An Open Letter To Montana Born Residents When Will I Be Accepted?
I am going to get a bit personal here for a moment. 5 years ago, something happened to me that made me wonder if I'd ever really be accepted in Montana. At what point do I get to consider myself a Montanan? Is it 5 years, 10 years, or does one have to be born here to be truly considered a Montanan?
I moved to Great Falls on February 3rd, 2000. I was 21 years old and had just graduated broadcasting school in Minnesota. I was born and raised my whole life in South Dakota. My hometown’s population was only 1,300. It was a very agriculturally based location right on the Missouri River. I say all this to let you know, I am not some recent transplant, or coming from some coastal or major city. If it wasn't for the lack of mountains it'd be easy to mistake for any small Montana town.
In 2018 our stations were covering the Election and I was at a local party headquarters getting interviews and watching the returns.
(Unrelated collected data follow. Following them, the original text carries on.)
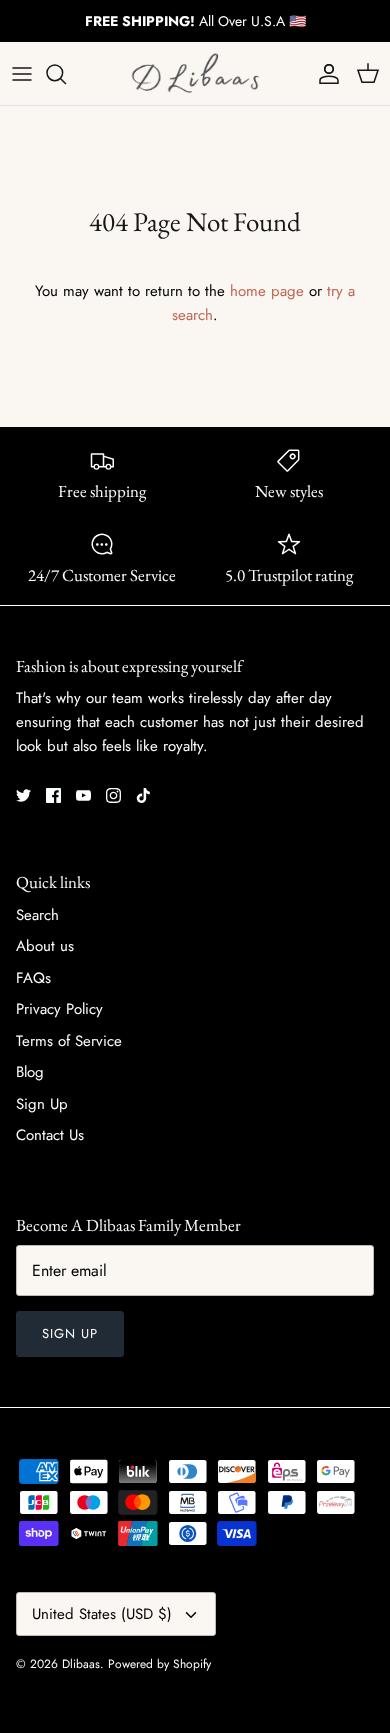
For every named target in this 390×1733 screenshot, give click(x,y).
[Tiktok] (143, 795)
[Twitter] (23, 795)
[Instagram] (113, 795)
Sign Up (42, 1104)
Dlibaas (81, 1664)
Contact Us (50, 1135)
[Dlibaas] (195, 73)
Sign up (70, 1333)
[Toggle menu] (22, 74)
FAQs (33, 978)
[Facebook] (53, 795)
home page (267, 291)
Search (37, 915)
I struck up a conversation with nice older lady, and we were having a pleasant conversation for about 10 minutes, and that's when I mentioned "Yeah I moved here in 2000..." and as I was about to continue my thought she cut me off and said "Oh, you're not from here, your opinion doesn't matter," and proceeded to walk away from me.
If not now, when?
How long do I have to live in Montana before I can call myself a Montanan? I have lived here longer than I have lived anywhere else in my life. I moved here and did not impose my beliefs and values onto others. In fact, it was the Montana values that I loved. Be a decent person, work hard, and if you aren't bothering me you can be who want and do what you want. I loved that I found some of the best friends I have ever had here. I also met the girl that stole my heart, a 4th generation Montana farm girl. All the best things that have happened in my life happened right here in Montana.
So, if after 18 years I couldn't call myself a Montana, will I ever be able to? I have now lived here for 23 years, and I still wonder if that lady would walk away from me mid conversation.